What is being asked
With the pictures left out, retype exactly the lines below starting at the line that contains "Click the empty area of file input box" and ending at the line that contains "The height and".

Provided data
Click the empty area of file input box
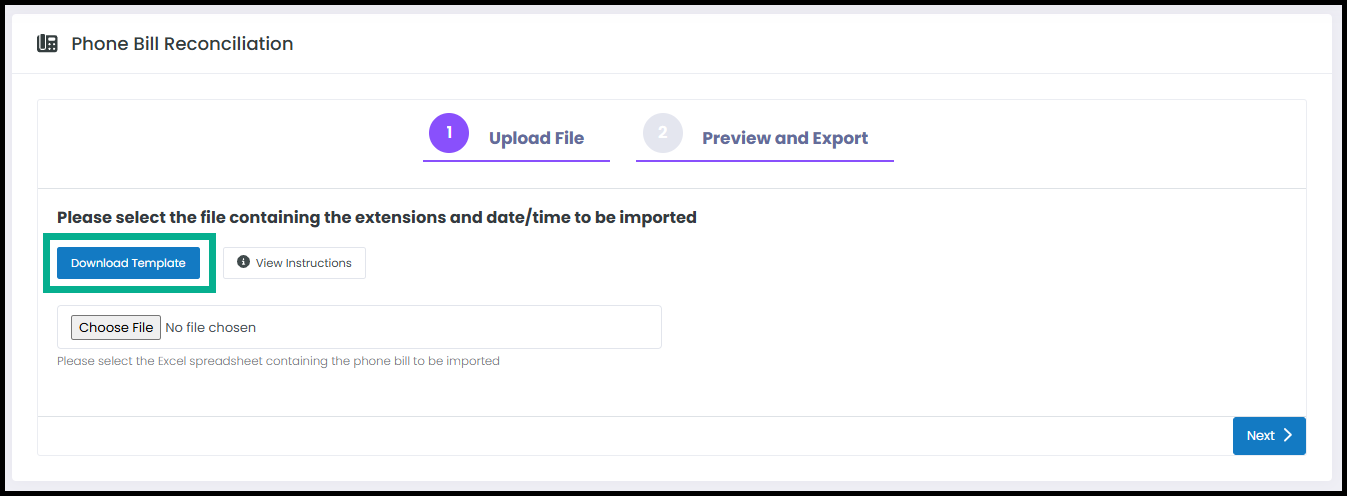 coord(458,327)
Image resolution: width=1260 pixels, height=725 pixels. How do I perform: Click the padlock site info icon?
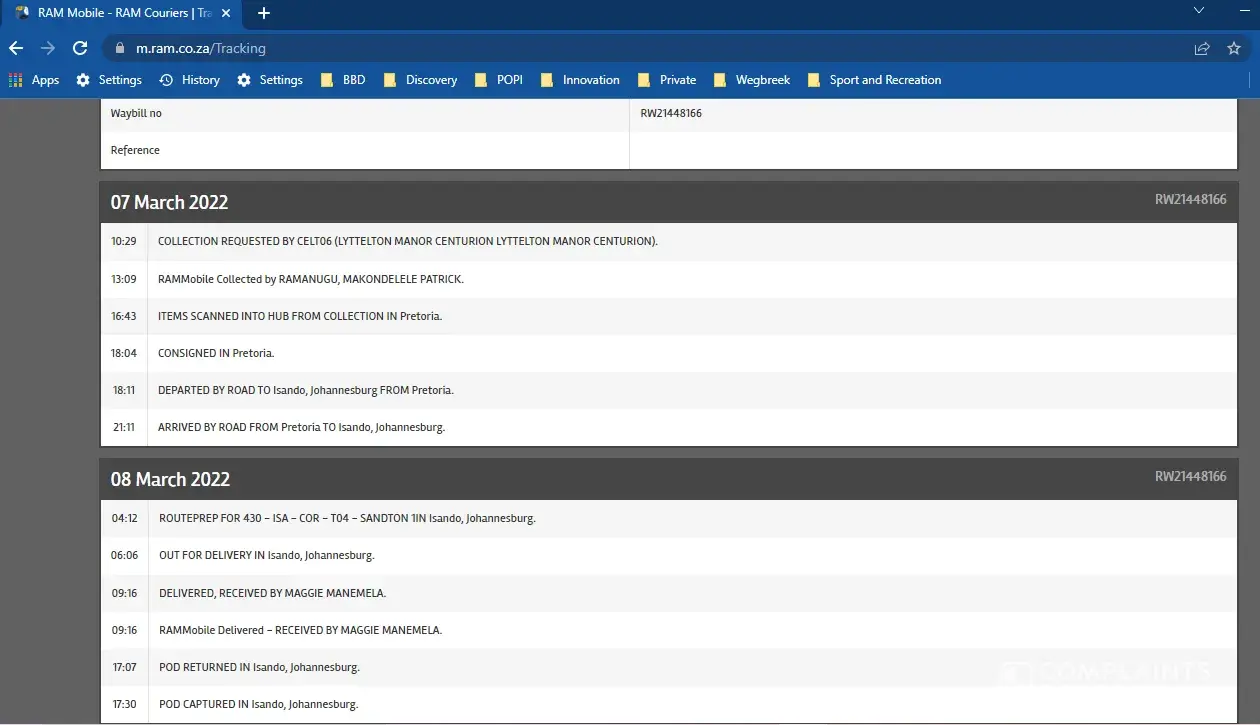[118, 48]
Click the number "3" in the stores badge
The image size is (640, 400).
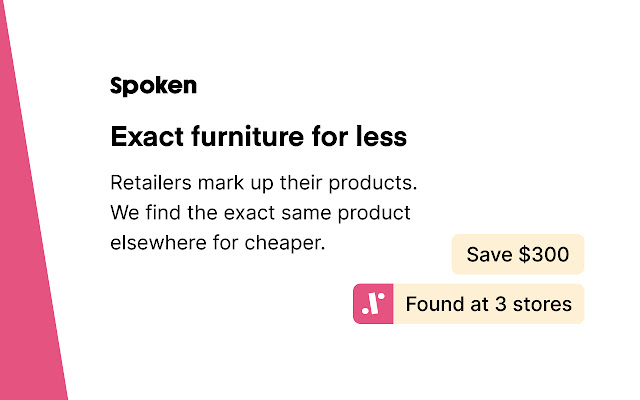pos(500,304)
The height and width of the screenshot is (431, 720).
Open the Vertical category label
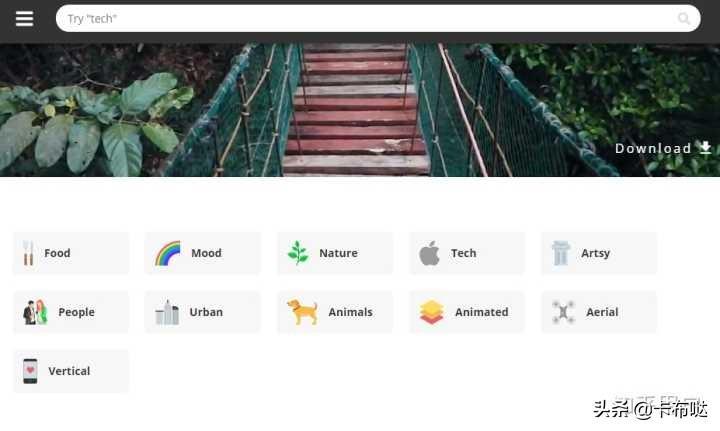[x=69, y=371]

* * *

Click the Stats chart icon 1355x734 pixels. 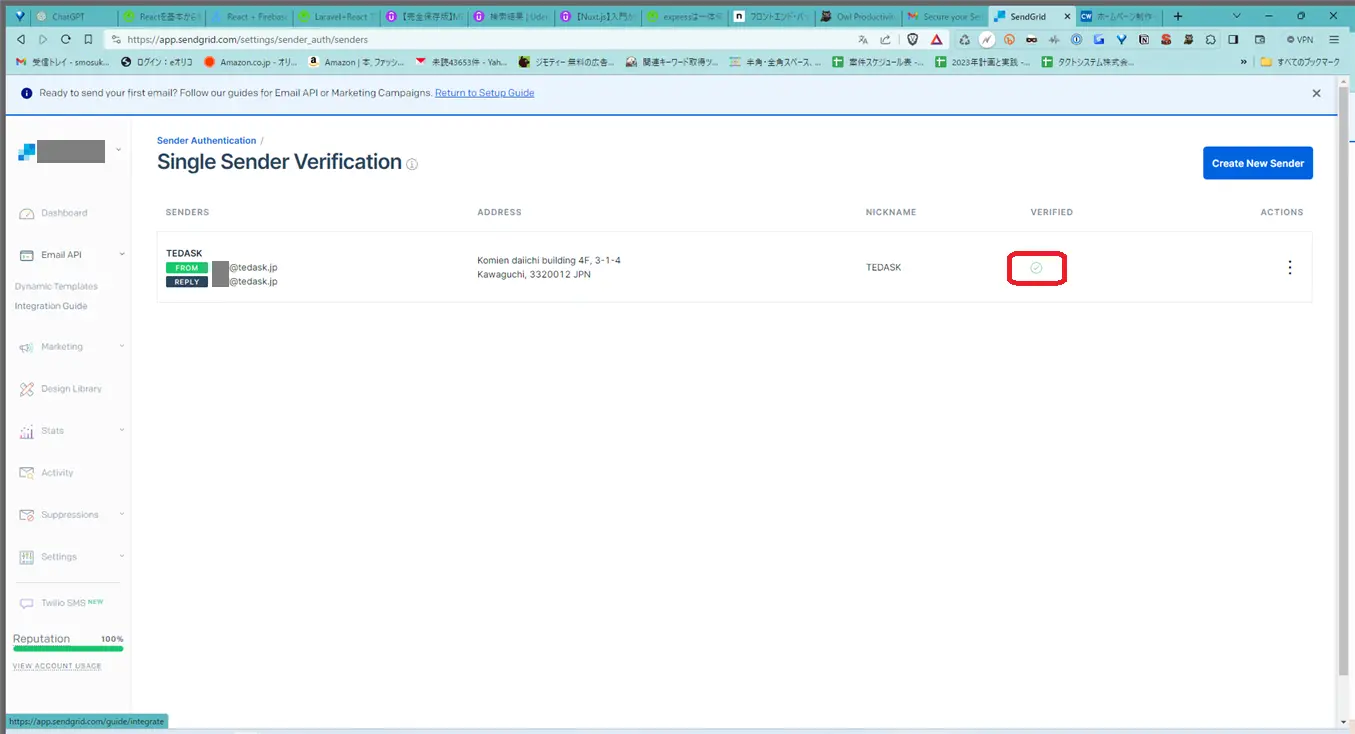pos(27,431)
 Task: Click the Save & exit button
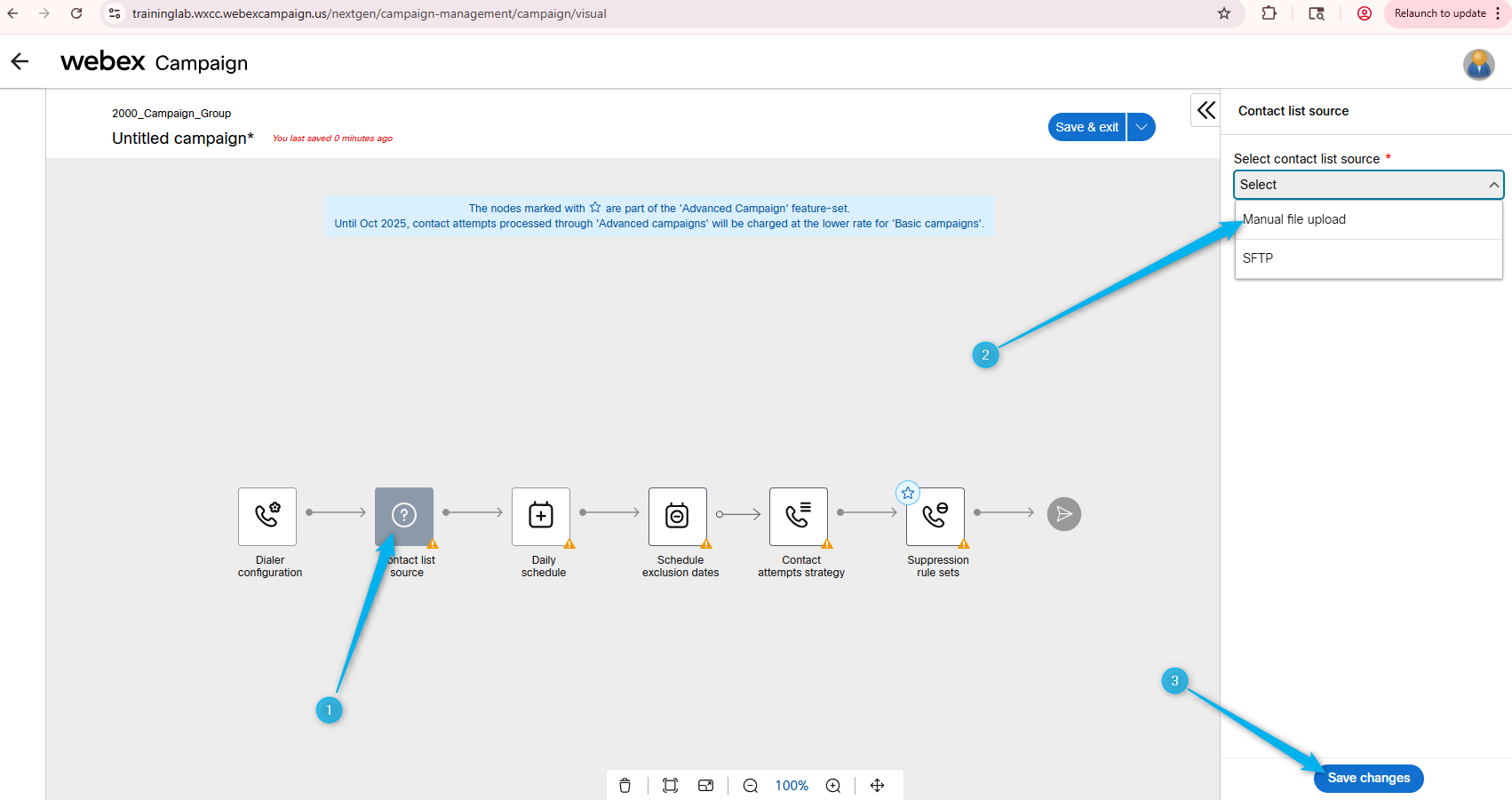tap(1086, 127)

Solution
Click the empty area of file input box
 coord(458,327)
Image resolution: width=1260 pixels, height=725 pixels. How do I perform: Click the padlock site info icon?
[118, 48]
Click the number "3" in the stores badge
The image size is (640, 400).
pos(500,304)
The height and width of the screenshot is (431, 720).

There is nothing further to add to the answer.